• [Task directions]:
In full and word for word, copy the records that follow.

(Stored items)
---

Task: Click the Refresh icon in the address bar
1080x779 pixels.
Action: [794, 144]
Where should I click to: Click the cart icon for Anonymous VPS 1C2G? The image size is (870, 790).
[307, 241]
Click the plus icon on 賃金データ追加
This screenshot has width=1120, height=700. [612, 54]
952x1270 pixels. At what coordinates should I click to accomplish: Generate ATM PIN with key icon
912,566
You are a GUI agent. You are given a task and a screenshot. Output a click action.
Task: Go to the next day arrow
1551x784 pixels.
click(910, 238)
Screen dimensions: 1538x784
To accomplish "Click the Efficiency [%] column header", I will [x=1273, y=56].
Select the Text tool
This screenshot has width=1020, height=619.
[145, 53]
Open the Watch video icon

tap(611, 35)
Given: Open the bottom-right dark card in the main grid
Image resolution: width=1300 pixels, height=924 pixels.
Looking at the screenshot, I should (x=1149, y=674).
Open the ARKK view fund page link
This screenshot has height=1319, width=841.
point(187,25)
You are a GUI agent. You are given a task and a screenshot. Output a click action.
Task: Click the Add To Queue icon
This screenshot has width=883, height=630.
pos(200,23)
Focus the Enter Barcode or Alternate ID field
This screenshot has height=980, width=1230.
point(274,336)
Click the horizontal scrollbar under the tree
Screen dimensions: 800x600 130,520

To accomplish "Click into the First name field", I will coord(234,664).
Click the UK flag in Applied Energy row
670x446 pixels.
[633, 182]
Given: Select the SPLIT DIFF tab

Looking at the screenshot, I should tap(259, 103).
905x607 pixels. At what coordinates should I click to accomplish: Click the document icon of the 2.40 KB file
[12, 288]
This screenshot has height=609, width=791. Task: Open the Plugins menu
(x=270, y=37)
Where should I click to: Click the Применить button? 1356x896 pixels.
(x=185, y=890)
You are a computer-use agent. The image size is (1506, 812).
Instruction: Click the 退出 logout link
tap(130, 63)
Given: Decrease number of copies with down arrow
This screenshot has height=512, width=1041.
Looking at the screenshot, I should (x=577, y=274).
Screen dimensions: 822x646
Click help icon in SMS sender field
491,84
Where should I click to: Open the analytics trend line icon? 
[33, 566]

---

• [Answer to the exercise]:
Task: Click the Refresh icon in the address bar
1080x779 pixels.
Action: [794, 144]
Where should I click to: Click the cart icon for Anonymous VPS 1C2G? The image size is (870, 790).
[307, 241]
Click the plus icon on 賃金データ追加
This screenshot has width=1120, height=700. [612, 54]
952x1270 pixels. At what coordinates should I click to accomplish: Generate ATM PIN with key icon
912,566
You are a GUI agent. You are given a task and a screenshot. Output a click action.
Task: Go to the next day arrow
1551x784 pixels.
click(910, 238)
Screen dimensions: 1538x784
To accomplish "Click the Efficiency [%] column header", I will [x=1273, y=56].
Select the Text tool
This screenshot has width=1020, height=619.
[145, 53]
Open the Watch video icon

tap(611, 35)
Given: Open the bottom-right dark card in the main grid
Image resolution: width=1300 pixels, height=924 pixels.
Looking at the screenshot, I should (x=1149, y=674).
Open the ARKK view fund page link
This screenshot has height=1319, width=841.
point(187,25)
You are a GUI agent. You are given a task and a screenshot. Output a click action.
Task: Click the Add To Queue icon
This screenshot has width=883, height=630.
pos(200,23)
Focus the Enter Barcode or Alternate ID field
This screenshot has height=980, width=1230.
point(274,336)
Click the horizontal scrollbar under the tree
Screen dimensions: 800x600 130,520

To accomplish "Click into the First name field", I will coord(234,664).
Click the UK flag in Applied Energy row
670x446 pixels.
[633, 182]
Given: Select the SPLIT DIFF tab

Looking at the screenshot, I should tap(259, 103).
905x607 pixels. At what coordinates should I click to accomplish: Click the document icon of the 2.40 KB file
[12, 288]
This screenshot has height=609, width=791. Task: Open the Plugins menu
(x=270, y=37)
Where should I click to: Click the Применить button? 1356x896 pixels.
(x=185, y=890)
You are a computer-use agent. The image size is (1506, 812).
Instruction: Click the 退出 logout link
tap(130, 63)
Given: Decrease number of copies with down arrow
This screenshot has height=512, width=1041.
Looking at the screenshot, I should (x=577, y=274).
Screen dimensions: 822x646
Click help icon in SMS sender field
491,84
Where should I click to: Open the analytics trend line icon? 
[33, 566]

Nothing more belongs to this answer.